Speak to these people, they are excellent and not too far from you. They have had many good reports on forums.

A and N Caravan Services : Caravan Servicing, repairs, pre purchase inspection, Damp Checks-North Wales.

They specialise in Electroblocks of all types.


----------



## wendywo (Jun 2, 2014)

tezza33 said:


> It is the one at the back with the smaller section cables, and yes you have to pull the other one out first, I would switch the 12v power off on your panel first and when you unplug the one at the front it will dump your water out because it powers your frost protection valve but don't worry


Thank you I have now tried that and once disconected the panel light went off it all looked ok so I plugged it back in and the light came back on again!! Hey humm thanks any way ...


----------



## Tezza33 (Jun 2, 2014)

Looking at the wiring diagram the 240v indicator light is fed from the charging relay so it could be the charging relay that is faulty


----------



## wendywo (Jun 2, 2014)

ChrisInNotts said:


> Was the solar panels installed professionally or by the previous owner?  Its entirely possible that a botch wiring job could be feeding 12V from the panels into the Electroblock via an inappropriate point.  Perhaps its worth isolating the solar panels and see if the "mains" light goes out?
> 
> Keith


 ok I will try that thanks...... but it has been working ok up until I spotted it today we have been away in it for a week and all was fine ??


----------



## wendywo (Jun 2, 2014)

tezza33 said:


> Looking at the wiring diagram the 240v indicator light is fed from the charging relay so it could be the charging relay that is faulty


Thank you again i will have to get it to someone to get it checked out will it be ok to drive it???


----------



## Tezza33 (Jun 2, 2014)

I would think it will be OK to drive it, please don't go near low bridges though

You should email Udo Lang though, he will point you in the right direction and at least then you can take it somewhere armed with the right information


----------



## Siimplyloco (Jun 2, 2014)

There is a big black rocker switch located lower centre on the Electrobloc. Flick it down to OFF and all internal circuits are disconnected, effectively disabling the unit. BTW, if it hasn't been mentioned already, I'd try turning it off for 30 seconds and turning it on again!
John


----------



## Siimplyloco (Jun 2, 2014)

tezza33 said:


> I would think it will be OK to drive it, please don't go near low bridges though



Are you sure you weren't an officer in the Army, issuing tall orders like that?
John


----------



## wendywo (Jun 2, 2014)

ChrisInNotts said:


> Was the solar panels installed professionally or by the previous owner?  Its entirely possible that a botch wiring job could be feeding 12V from the panels into the Electroblock via an inappropriate point.  Perhaps its worth isolating the solar panels and see if the "mains" light goes out?
> 
> Keith


Thanks I did switch the solar panel control box off on the solar panel box but the mains light sayed on??


----------



## wendywo (Jun 2, 2014)

siimplyloco said:


> There is a big black rocker switch located lower centre on the Electrobloc. Flick it down to OFF and all internal circuits are disconnected, effectively disabling the unit. BTW, if it hasn't been mentioned already, I'd try turning it off for 30 seconds and turning it on again!
> John


Ok just tried that but the light is still on???? Thanks for your help


----------



## wendywo (Jun 2, 2014)

tezza33 said:


> I would think it will be OK to drive it, please don't go near low bridges though
> 
> You should email Udo Lang though, he will point you in the right direction and at least then you can take it somewhere armed with the right information


Thanks I will do but got to go to work now and they are only open until 4pm I will try them tomorrow cheers everyone for trying to help...:wave:


----------



## wendywo (Jun 2, 2014)

portiapug said:


> Speak to these people, they are excellent and not too far from you. They have had many good reports on forums.
> 
> A and N Caravan Services : Caravan Servicing, repairs, pre purchase inspection, Damp Checks-North Wales.
> 
> They specialise in Electroblocks of all types.

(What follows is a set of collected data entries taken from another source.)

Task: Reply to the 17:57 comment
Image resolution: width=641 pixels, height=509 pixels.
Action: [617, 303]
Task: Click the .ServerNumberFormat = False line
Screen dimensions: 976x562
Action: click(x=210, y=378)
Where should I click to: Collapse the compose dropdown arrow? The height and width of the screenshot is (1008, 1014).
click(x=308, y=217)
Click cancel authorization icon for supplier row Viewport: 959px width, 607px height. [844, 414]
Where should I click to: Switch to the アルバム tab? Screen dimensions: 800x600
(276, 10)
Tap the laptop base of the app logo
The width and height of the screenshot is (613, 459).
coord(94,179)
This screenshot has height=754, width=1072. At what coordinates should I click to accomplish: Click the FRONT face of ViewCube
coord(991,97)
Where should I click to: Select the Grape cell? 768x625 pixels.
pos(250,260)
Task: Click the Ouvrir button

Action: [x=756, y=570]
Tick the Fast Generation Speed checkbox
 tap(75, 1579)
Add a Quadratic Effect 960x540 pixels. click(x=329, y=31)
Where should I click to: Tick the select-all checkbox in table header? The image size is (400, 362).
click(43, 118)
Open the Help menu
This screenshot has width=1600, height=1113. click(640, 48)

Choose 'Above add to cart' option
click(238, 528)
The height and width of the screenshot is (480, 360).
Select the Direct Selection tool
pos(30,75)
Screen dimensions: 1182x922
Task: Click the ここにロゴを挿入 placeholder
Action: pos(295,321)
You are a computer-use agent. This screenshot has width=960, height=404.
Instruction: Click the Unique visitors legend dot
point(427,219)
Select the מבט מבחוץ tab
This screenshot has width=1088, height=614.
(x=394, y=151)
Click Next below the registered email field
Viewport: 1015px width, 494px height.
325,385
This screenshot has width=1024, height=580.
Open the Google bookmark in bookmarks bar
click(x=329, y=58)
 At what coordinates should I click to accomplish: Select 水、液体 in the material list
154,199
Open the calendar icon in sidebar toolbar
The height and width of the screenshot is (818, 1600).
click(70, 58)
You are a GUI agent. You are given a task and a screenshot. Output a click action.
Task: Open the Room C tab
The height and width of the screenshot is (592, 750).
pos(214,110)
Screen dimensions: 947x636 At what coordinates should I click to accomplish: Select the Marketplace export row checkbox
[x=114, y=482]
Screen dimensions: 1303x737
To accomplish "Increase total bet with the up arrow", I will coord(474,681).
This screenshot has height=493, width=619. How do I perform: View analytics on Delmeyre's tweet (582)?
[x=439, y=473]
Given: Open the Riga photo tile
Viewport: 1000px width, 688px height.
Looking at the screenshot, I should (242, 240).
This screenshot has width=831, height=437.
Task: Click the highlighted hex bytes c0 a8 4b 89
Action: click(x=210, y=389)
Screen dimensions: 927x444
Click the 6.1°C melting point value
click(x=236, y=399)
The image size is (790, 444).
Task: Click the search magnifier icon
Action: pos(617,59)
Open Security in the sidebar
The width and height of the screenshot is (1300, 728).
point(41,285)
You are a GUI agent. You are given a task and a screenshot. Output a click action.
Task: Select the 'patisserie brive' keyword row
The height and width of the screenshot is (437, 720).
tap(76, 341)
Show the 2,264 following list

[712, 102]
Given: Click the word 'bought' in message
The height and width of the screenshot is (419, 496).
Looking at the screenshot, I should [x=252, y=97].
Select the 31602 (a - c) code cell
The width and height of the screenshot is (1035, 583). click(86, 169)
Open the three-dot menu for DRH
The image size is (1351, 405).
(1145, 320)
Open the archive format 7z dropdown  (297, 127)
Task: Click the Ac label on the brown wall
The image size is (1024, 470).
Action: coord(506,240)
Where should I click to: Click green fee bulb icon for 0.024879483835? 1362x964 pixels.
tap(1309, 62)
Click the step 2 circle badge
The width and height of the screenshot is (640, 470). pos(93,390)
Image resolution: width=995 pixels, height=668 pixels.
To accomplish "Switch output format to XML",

Thank you I did email them and i am waiting for a reply so a trip to North Wales for me i think I hope its ok to drive we shall see. 
Thanks once again for the link its seems they are well liked.


----------



## wendywo (Jun 2, 2014)

tezza33 said:


> Looking at the wiring diagram the 240v indicator light is fed from the charging relay so it could be the charging relay that is faulty


 
Which one is the charging relay?? there are three yellow ones and a black one on one side and 1 more yellow one and a lot of grey ones on the other side?? 
thanks


----------



## Tezza33 (Jun 2, 2014)

I think it will be inside the elektroblock but you will not be able to buy the parts, I did because I was a Garage Proprietor so bluffed them into thinking we had electronics experts, have a read of this Wendy, it mentions Udo Lang but gives you other advice as well, it is the same Company that portiapug gave a link to earlier, A and N Caravan Services and Atlantic Motorhome and Caravan Services joined forces a few years back so they will sort you out


----------



## wendywo (Jun 2, 2014)

tezza33 said:


> I think it will be inside the elektroblock but you will not be able to buy the parts, I did because I was a Garage Proprietor so bluffed them into thinking we had electronics experts, have a read of this Wendy, it mentions Udo Lang but gives you other advice as well, it is the same Company that portiapug gave a link to earlier, A and N Caravan Services and Atlantic Motorhome and Caravan Services joined forces a few years back so they will sort you out



Great news thank you ...well all I have got wrong is a faulty Elb or relay or ITT and i am in England ...poor Carol is in another country with a broken roof and on her own...trying to save her much loved camper and is driving back with it !!!! What a lady....... my problem is ..... a niggle... thanks again I will let you know how it goes
Phoning them tomorrow to book an appointment.


----------



## wendywo (Jun 3, 2014)

I have had an interesting email from Udo in Germany a very helpful man he seem to think it is the inverter that was put in by the previous owner that is the problem. 
I did not know that you must switch off the ELB before using the inverter and he thinks it has been wired in wrongly sending power to all sockets instead of just a few separate ones .....so beware folks.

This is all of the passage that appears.